というわけで、ボクたちは獲物と香草を求めてシュトレッケンバッハの山をうろうろする。ボクは香草が群生している場所を知ってるけど、ヒビキさんたちは獲物がどこにいるのかは分からないのだ。なので、うろうろする。
「いた。シカだ。2体いる」
そこでユーリ君が弓矢を構えた。
森の中を2体のシカが歩いていた。ボクたちに気付いた様子はない。というのも、レーズィさんが消音の青魔術をかけているのだ。ボクたちは物音ひとつ立てずに、この森の中を進んでいた。それにシカとボクたちの間には距離が100メートルはある。
「やれるか、ユーリ君?」
「これぐらい余裕だよ、ヒビキの兄ちゃん。だけど、1体しかとれないだろうな」
ユーリ君は100メートルの距離でも矢を当てられるらしい。凄い。
けど、1体が矢で射られたら、別の1体は逃げちゃうだろう。せっかくなら2体仕留めたいところだけど。そうすればノルマ達成は速いし。
「ここは私にお任せデス!」
ここで名乗りを上げたのがミーナさんである。
「同時にしかけましょう、ユーリさん。3、2、1デスよ」
「分かった。3、2、1だな」
ミーナさんが告げるのに、ユーリ君が頷く。
「3」
シカは逃げる様子はない。
「2」
ヒビキさんはナイフを構えている。
「1!」
ここでユーリ君とミーナさんが動いた。
「やあっ!」
「<<氷柱槍>>!」
ユーリ君の弓からは矢が放たれ、ミーナさんの手からは氷の槍が飛び出す!
「!?」
そこでシカは初めてボクたちに気付いたけど時すでに遅し。
ユーリ君の放った矢はシカの眼球に突き刺さってそのままシカを屠った。ミーナさんの氷の槍もシカの首を貫き、シカは暫くもがくと地面に崩れ落ちた。
「やりました! これで2体ゲットデース!」
ミーナさんがうきうきした様子でそう宣言する。
「ふむ。ミーナ君の赤魔術は氷なのか」
「炎も使えますけど、ここで丸焦げにしたら困るでしょう?」
「それもそうだ。
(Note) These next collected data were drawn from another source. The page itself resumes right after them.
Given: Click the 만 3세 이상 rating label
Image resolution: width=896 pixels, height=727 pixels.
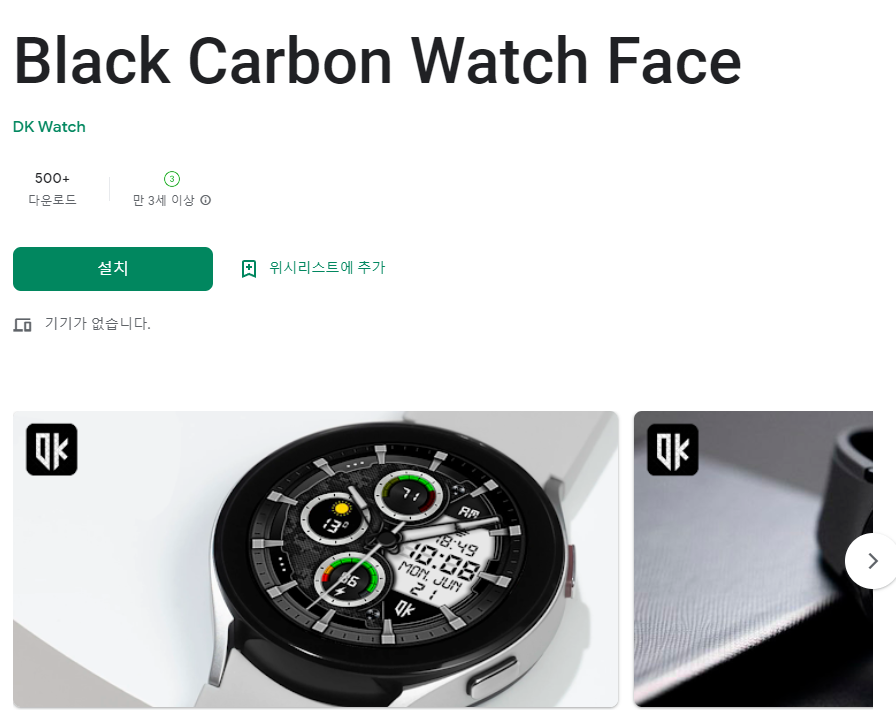Looking at the screenshot, I should [163, 201].
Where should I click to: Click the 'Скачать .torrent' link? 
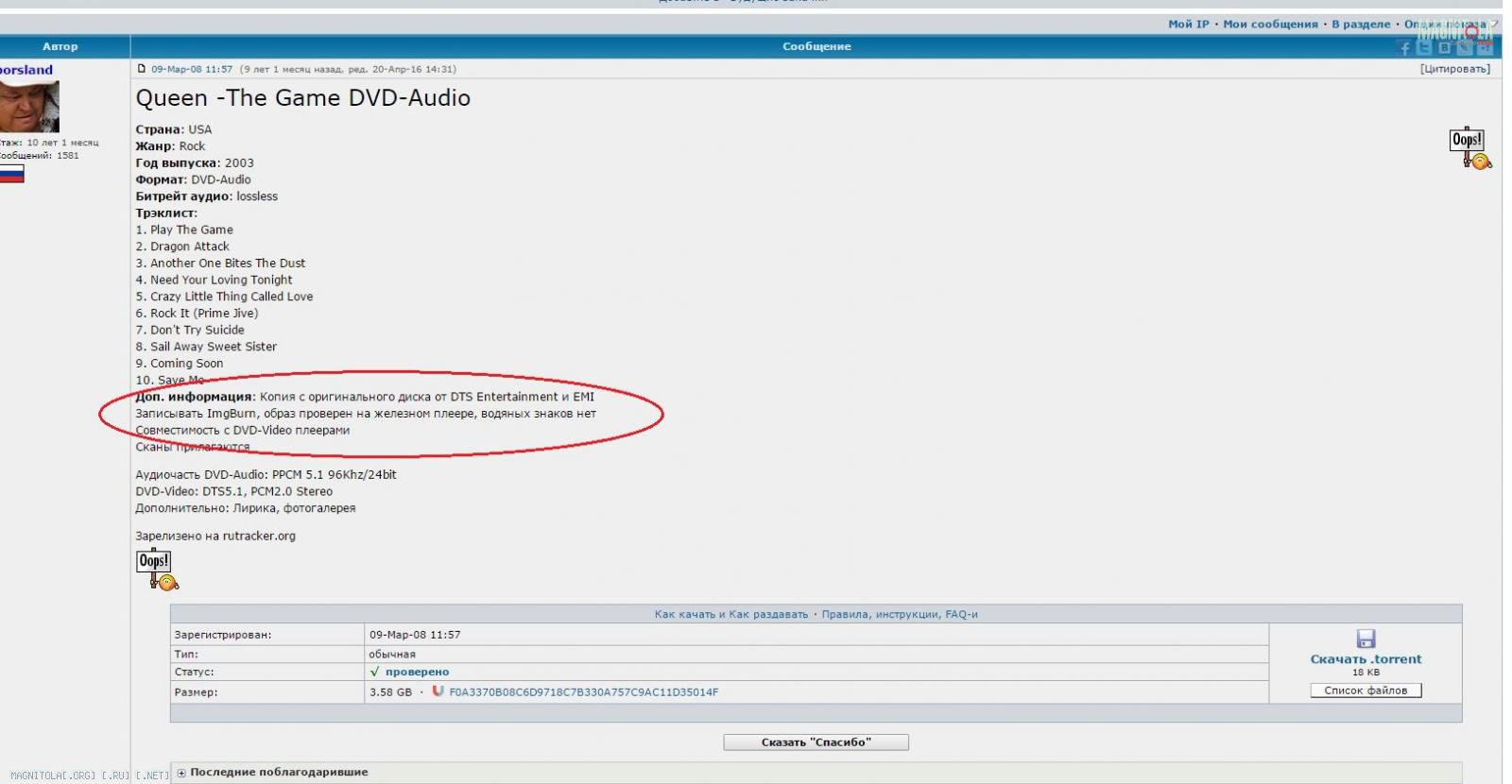[x=1365, y=659]
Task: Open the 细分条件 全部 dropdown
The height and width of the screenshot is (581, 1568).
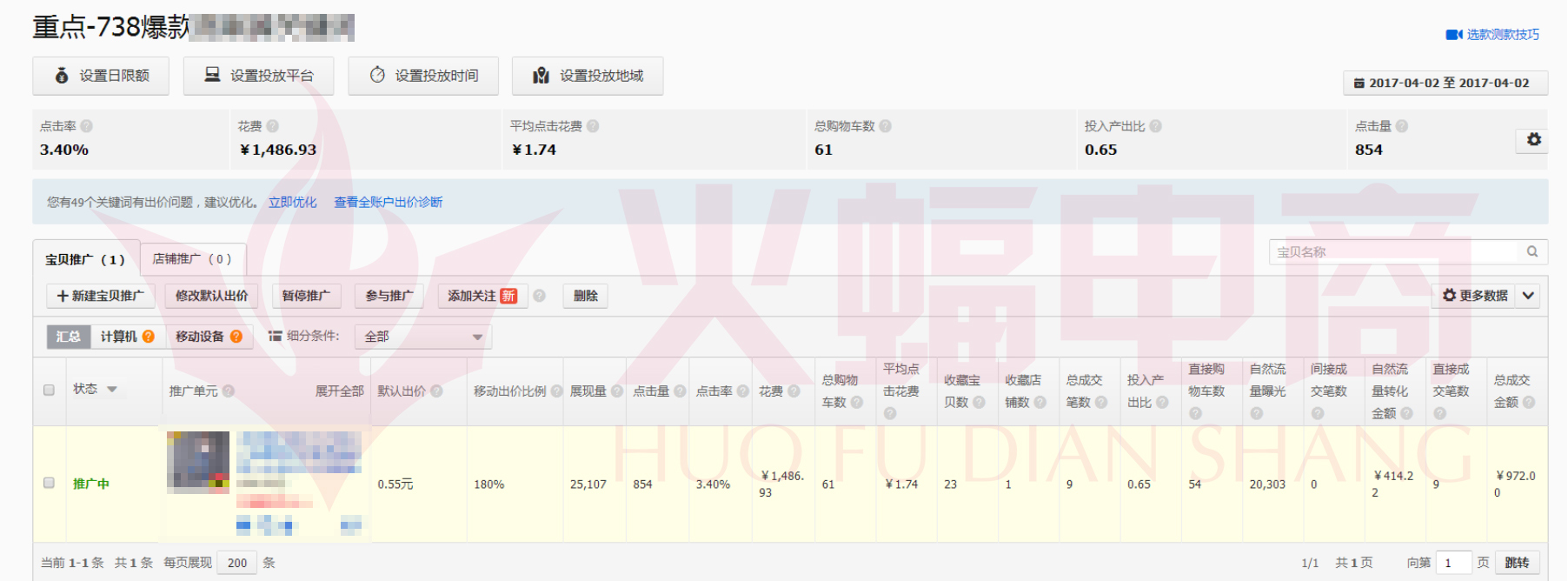Action: click(422, 337)
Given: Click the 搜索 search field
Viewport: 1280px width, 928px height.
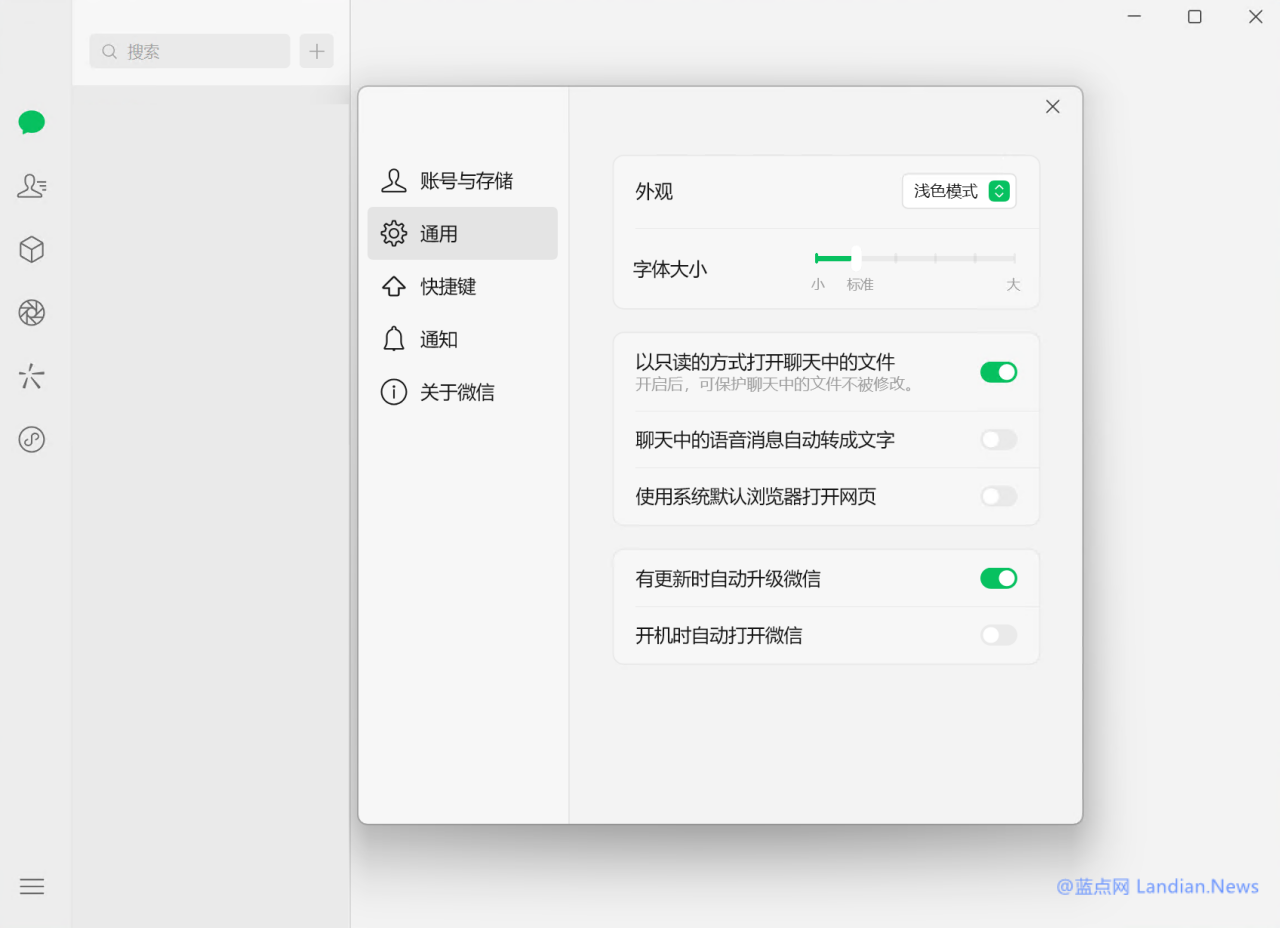Looking at the screenshot, I should coord(190,51).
獲物を運ぼう」
ヒビキさんが納得した様子なのに、ミーナさんが胸を張る。
「……どうやらお客が来たようだ」
「お客?」
不意にヒビキさんが立ち止まってナイフを構えるのに、レーズィさんが首を傾げる。
「グリフォンだ。数は2体。降下してきている。戦闘に備えてくれ」
「マジだ。グリフォンの羽音がする……!」
ええ!? ボクには何も聞こえないよ!?
「来るぞ」
ヒビキさんがそう告げるのに上空からグリフォン2体が急降下してきた。
幸いにしてその狙いはボクたちではなく、地面に倒れているシカの方だった。人の狩った獲物をグリフォンたちは満足そうについばみ始める。なんて奴らだ!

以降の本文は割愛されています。